┌─ Seçilen metin
Milliyetçilik ve sosyalizm arasındaki ilişkileri derinleştiren süreç esasen İkinci Dünya Savaşı sonrasında ortaya çıkan dünyanın yeni koşullarıdır. 1955 yılında toplanan Bandung Konferansı’nda öne çıkan Üçüncü Dünyacılık ya da Bağlantısızlar hareketinin gelişimiyle, emperyalizme karşı mücadele içinde sosyalizm ve milliyetçilik harmanlanmıştır. Stalin’in ölümünden sonra Sovyetler Birliği’nde başlayan de-Stalinazasyon süreci içinde “beş aşamacı” tezlerden ziyade “sosyalizme farklı varış yolları” tezleri kabul görmeye başlamıştır. O koşullar altında milliyetçiliğin somut anlamlarına da bilhassa dikkat çeken Buçukcu’ya göre özellikle Afrika’da emperyalizme karşı mücadelede Beyaz İsa’ya karşı “Zenci İsa” figürünün öne çıkarılması son derece anlamlıdır. Milliyetçilik ise esasen kabile toplumları olan Afrika topluluklarının siyasal bir direniş hattı kurmalarını sağlıyordu. Peki, neden sosyalizm? O dönemde kapitalist blok ile sosyalist blok arasında kalmış topluluklar ve kendilerini batı karşısında konumlandırmak arzusunda olmuşlardır. Sosyalist bloktan milliyetçilikle, kapitalist bloktan ise sosyalizmle ayrıştırıyorlar kendilerini. Bizim ülkemizde de baskın motif buydu.
└─
┌─ Sağlanan veriler
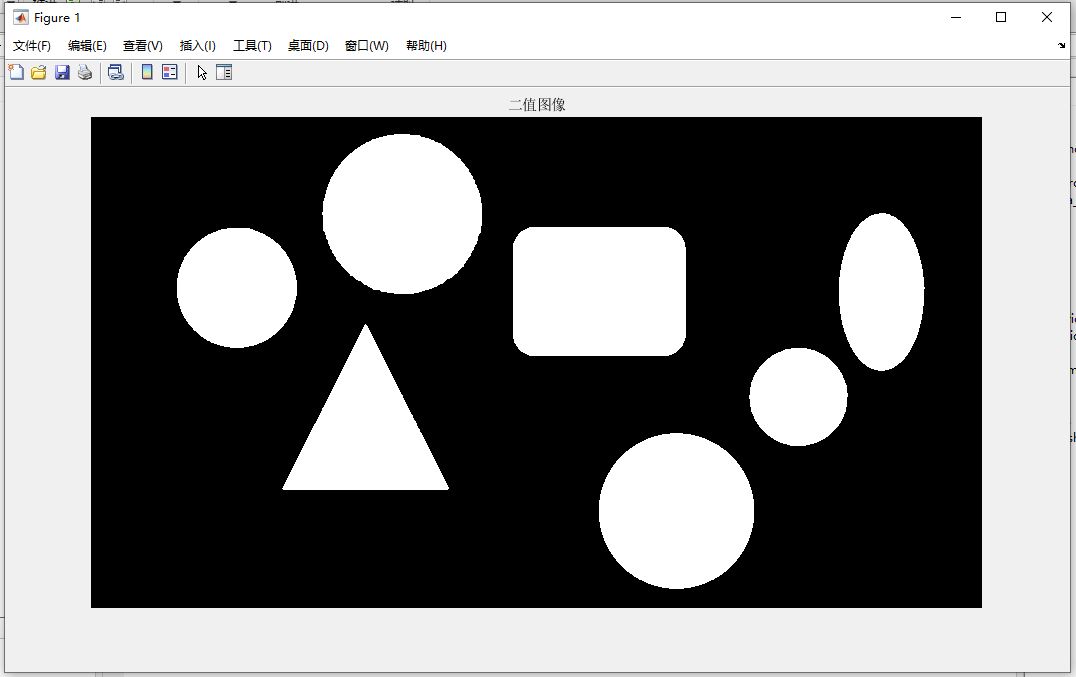Open the 查看(V) menu

coord(143,45)
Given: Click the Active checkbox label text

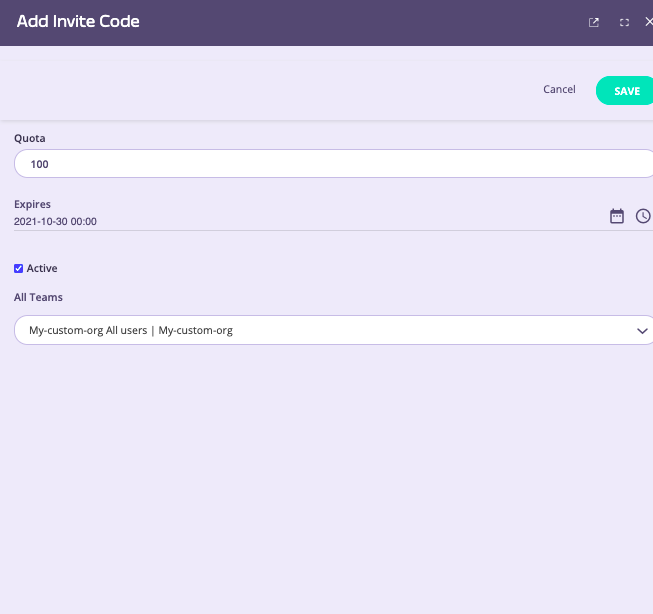Looking at the screenshot, I should point(42,268).
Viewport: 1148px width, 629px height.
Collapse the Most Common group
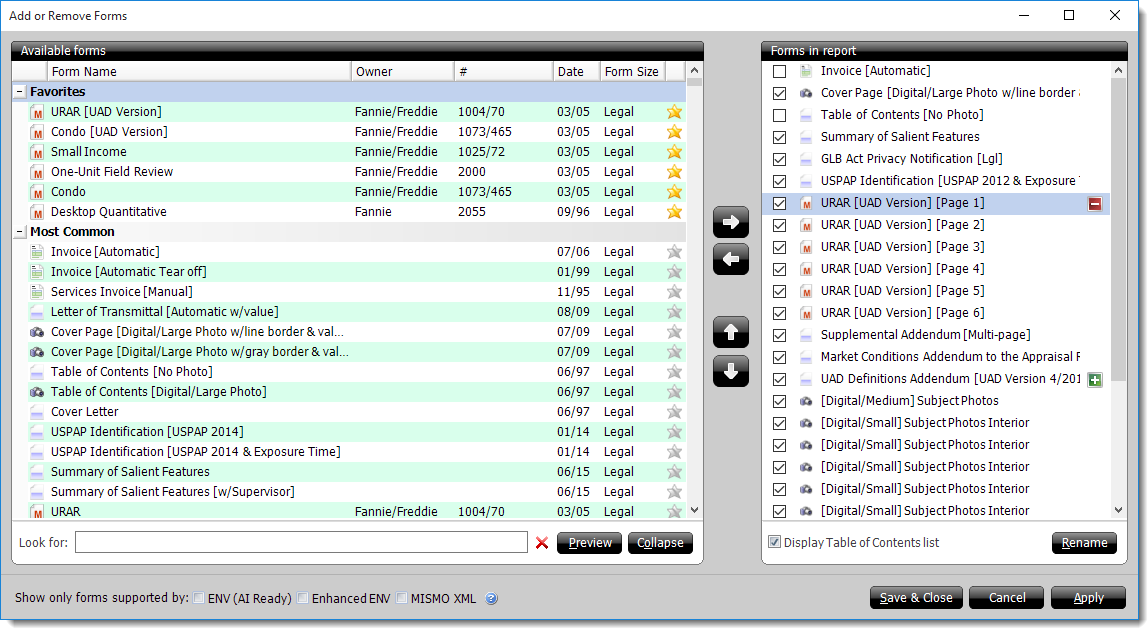click(20, 232)

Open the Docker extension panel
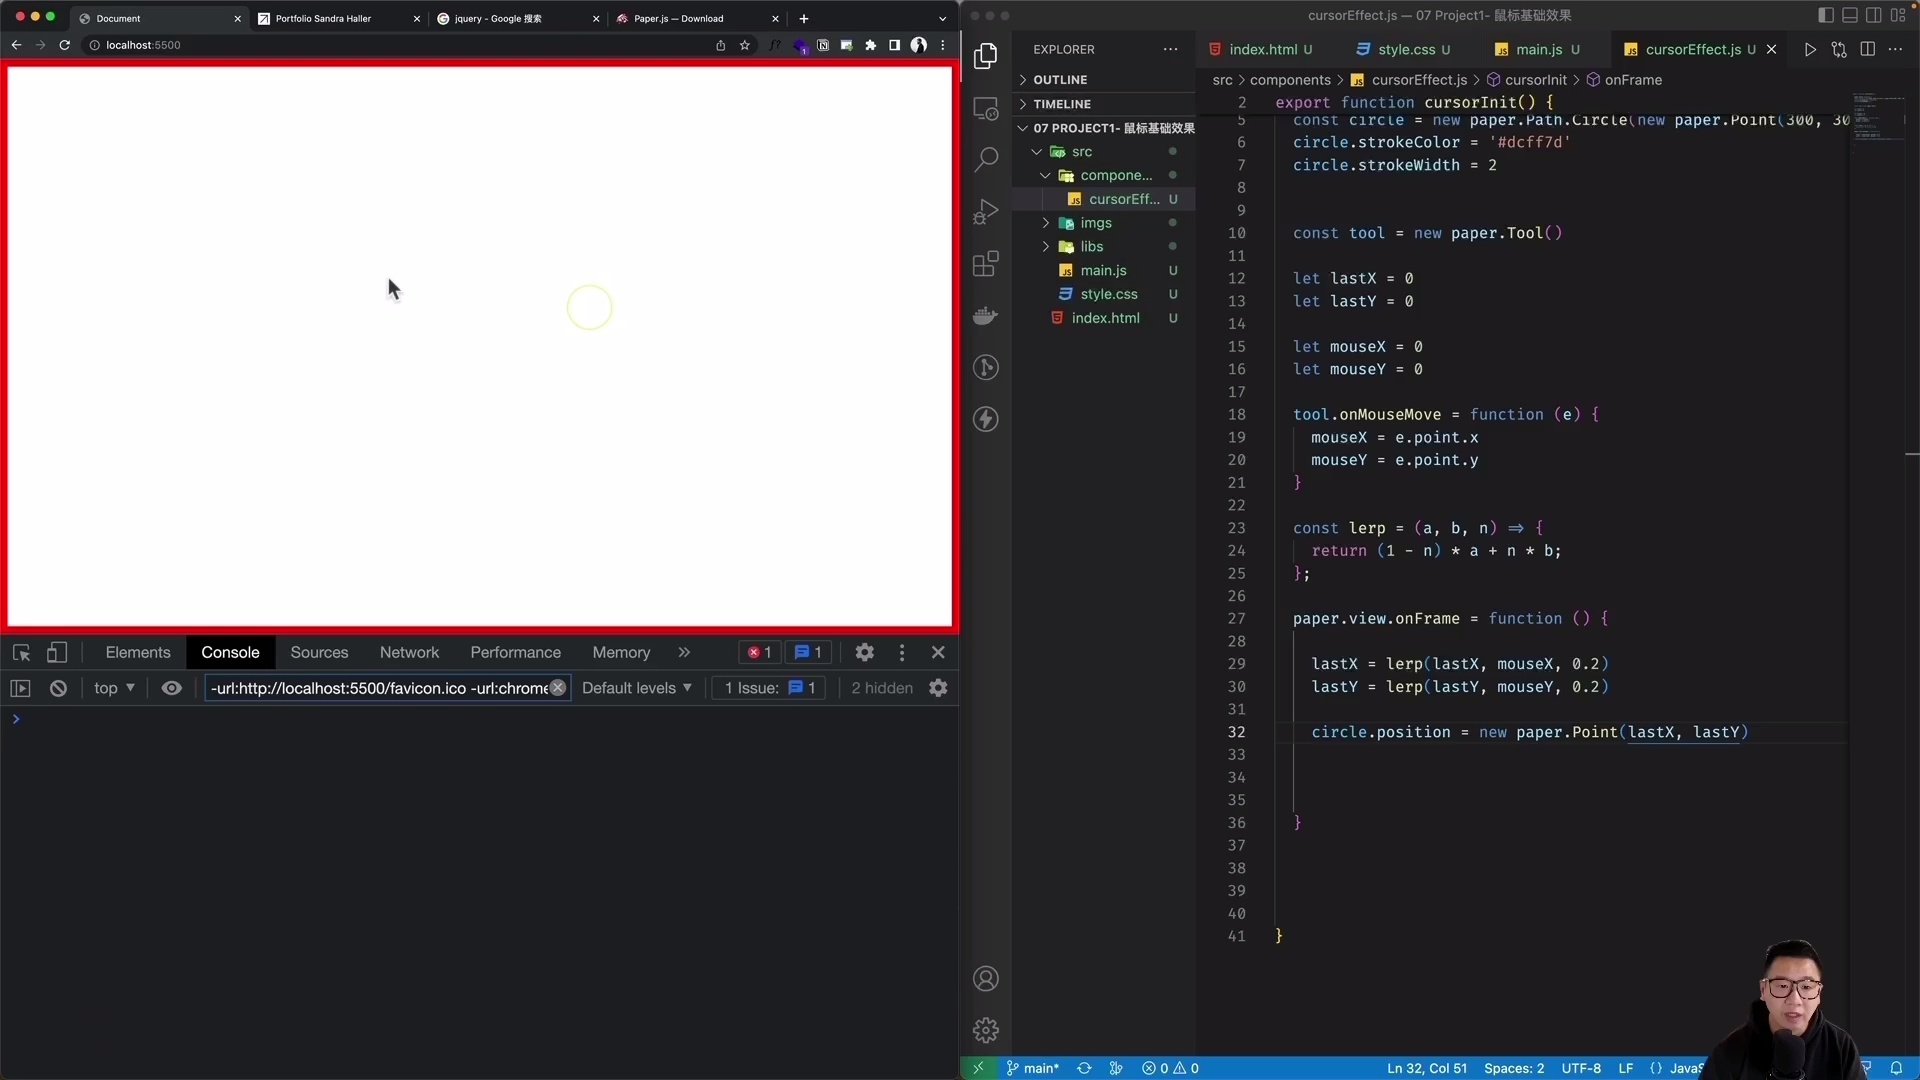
└─
Görevler ve alıştırmalar:
[1] Milliyetçilik ve sosyalizm üzerine olan metne göre Bandung Konferansı hangi yıl toplanmıştır?
[2] Milliyetçilik ve sosyalizm üzerine olan metinde adı geçen bütün kişi ve figürleri sıralayın.
Bu kayıtların metinle hiçbir ilgisi yoktur.

Görev sonuçları:
[1] 1955

[2] Stalin, Buçukcu, Beyaz İsa, Zenci İsa